Problems:
1. According to the Turing.jl thread, what is an InferenceAlgorithm?
2. Rewrite the Turing.jl thread between "mohamed82008 commented 5" and "after reading it.", inclusive, substituting "messy" for "hectic".

Text section:
■ ■ ■

TuringLang / Turing.jl

Bayesian inference with probabilistic programming.
https://turinglang.org
MIT License
2.04k stars 219 forks source link

RFC Sampler type #771

Closed xukai92 closed 5 years ago

xukai92 commented 5 years ago

We currently use spl.info which is a dictionary and we would like to remove it. There are a few ways:

Related issues: https://github.com/TuringLang/Turing.jl/issues/602

mohamed82008 commented 5 years ago

Not exactly related to your specific question of sampler vs info specialization, but I wrote the following to summarize my thoughts on separating the compiler and inference parts of Turing in general, #634 is relevant. FWIW, I think sampler specialization is probably more neat but info specialization is less hectic because currently we dispatch on Sampler in a lot of places to basically refer to any AbstractSampler that is not SampleFromPrior() or SampleFromUniform(). I haven't read the AHMC PR yet so I may have further thoughts after reading it.

On the separation of compiler and inference, currently we have the following components on Turing's inference side:

  1. InferenceAlgorithm: a minimal and immutable representation of the inference algorithm and its hyperparameters, no implementation-specific fields here.
  2. Sampler: an extended representation of the inference algorithm that has all the information and variables needed during the sampling process, i.e. to "implement" the inference algorithm. These additional implementation-specific information are currently selector and info. So InferenceAlgorithms are part of the exported API but Sampler stuff are implementation details. Since we are putting most of the implementation-specific temporaries inside Sampler, shouldn't VarInfo(s) and model also be part of it? Does it make sense to export Sampler so it can be used as a way to pre-allocate memory by the user? Then we can call sample(spl) to sample from it.
  3. sample: a function that given a model instance and an InferenceAlgorithm, creates the temps Sampler and VarInfo(s), then a significant part of the inference algorithm is actually implemented here. Other parts of the inference algorithm are spread across assume and observe which dispatch on the sampler type. One observation here is that in sample, observe and assume there are common Turing-specific functionality to do with Sampler, VarInfo, model and Sample bookkeeping, and there are other algorithmic implementation details/semantics, both of which are mixed together in the 3 different places (sample, assume and observe). Separating the inference and bookkeeping requires a careful consideration of what each algorithm requires from Turing side. For example, HMC may require the flattening of the parameters and a way to calculate the log joint probability of some parameters but no special requirements for assume and observe. It is unclear to me how things like MH and particle samplers may be separated out though since they rely on custom assume and observe so the algorithm is not fully implemented without tampering with these somewhat internal functions that use a fair bit of compiler-jargon like VarName and VarInfo. Perhaps one way to separate the compiler-jargon from the inference algorithm semantics is to merge all the compiler-jargon together and only expose documented functions that make sense to the inference algorithm writer. These can then make it easier to write simple and readable custom sample, observe and assume methods for the algorithm in hand. So we can merge vi::VarInfo with spl::Sampler and model together with the currently considered/active vn::VarName, then the "algorithm writer" can say something like push!(spl::MergedSampler, dist, r) when they want to register a new value and distribution for the active vn in vi. Behind the scenes, we can then take care of things like checking if vn already exists in vi and if it does then checking if it is flagged "del", etc.

■ ■ ■

Provided data:
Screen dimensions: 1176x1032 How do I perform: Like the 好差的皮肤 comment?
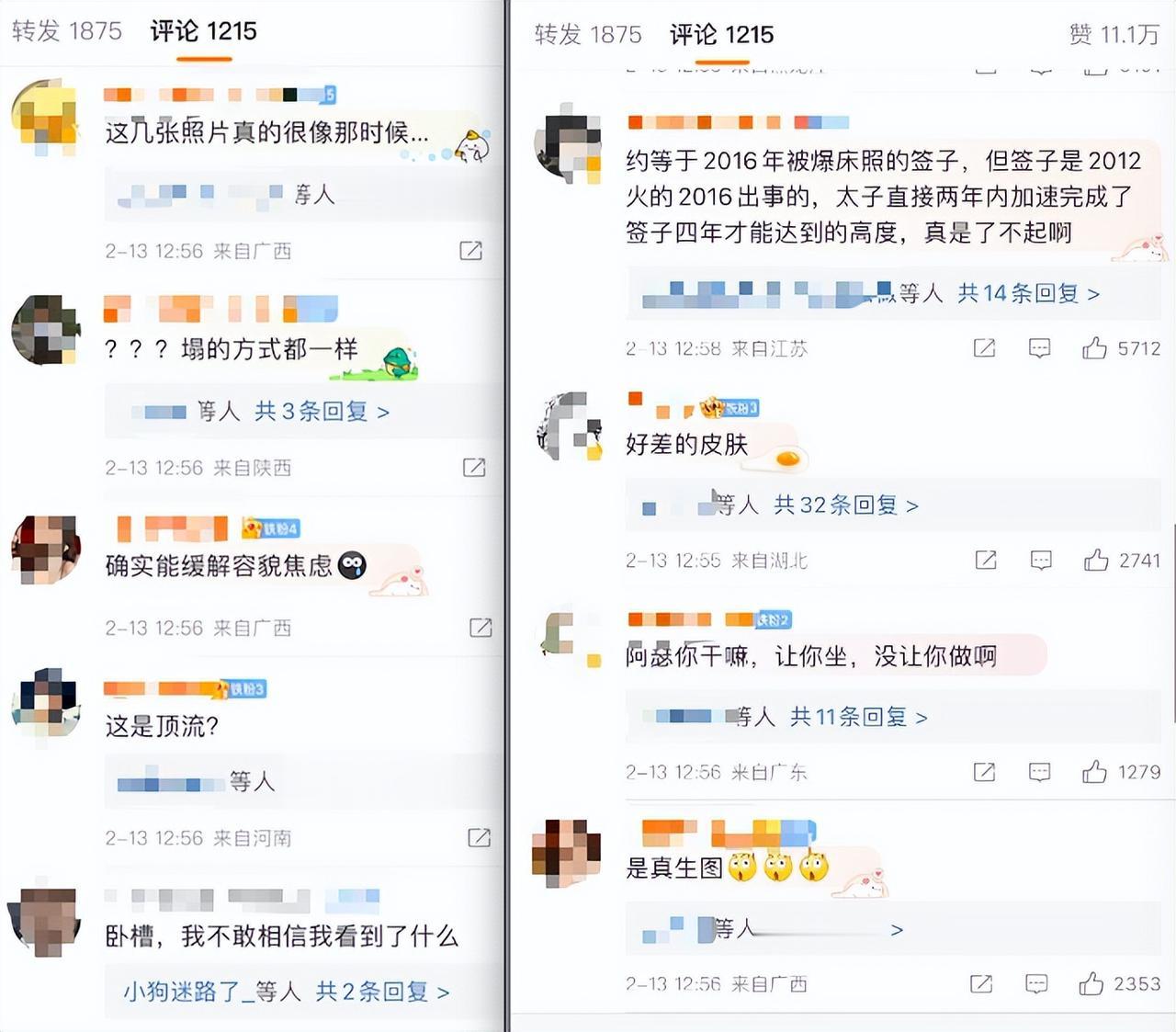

■ ■ ■

Responses in order:
1. A minimal and immutable representation of the inference algorithm and its hyperparameters, with no implementation-specific fields.

2.
mohamed82008 commented 5 years ago

Not exactly related to your specific question of sampler vs info specialization, but I wrote the following to summarize my thoughts on separating the compiler and inference parts of Turing in general, #634 is relevant. FWIW, I think sampler specialization is probably more neat but info specialization is less messy because currently we dispatch on Sampler in a lot of places to basically refer to any AbstractSampler that is not SampleFromPrior() or SampleFromUniform(). I haven't read the AHMC PR yet so I may have further thoughts after reading it.